• Problem statement: Each line of the data must reappear exactly in your answer, with no images included.

::::::::::

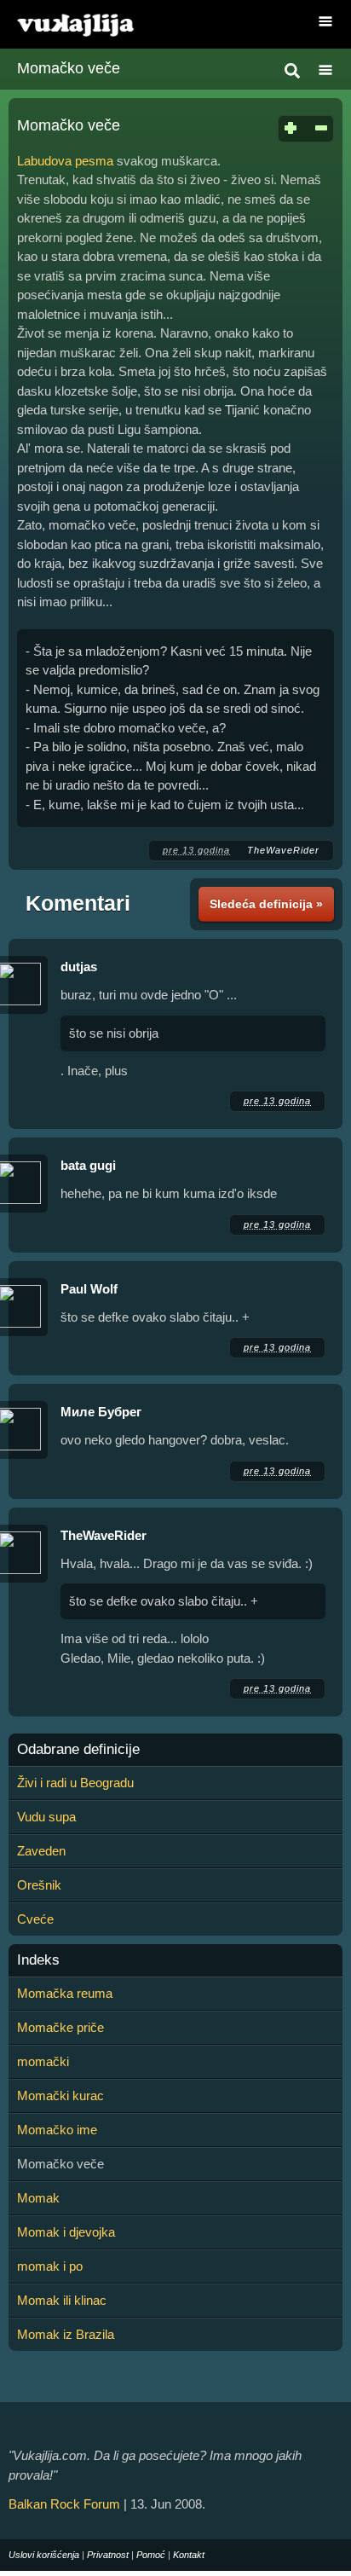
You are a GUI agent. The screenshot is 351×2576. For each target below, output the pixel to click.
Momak (38, 2198)
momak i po (50, 2266)
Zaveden (41, 1851)
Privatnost (108, 2555)
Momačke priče (60, 2027)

::::::::::

• Task response:
You are a GUI agent. The screenshot is 351×2576. For each target below, output the pixel to click.
Momak (38, 2198)
momak i po (50, 2266)
Zaveden (41, 1851)
Privatnost (108, 2555)
Momačke priče (60, 2027)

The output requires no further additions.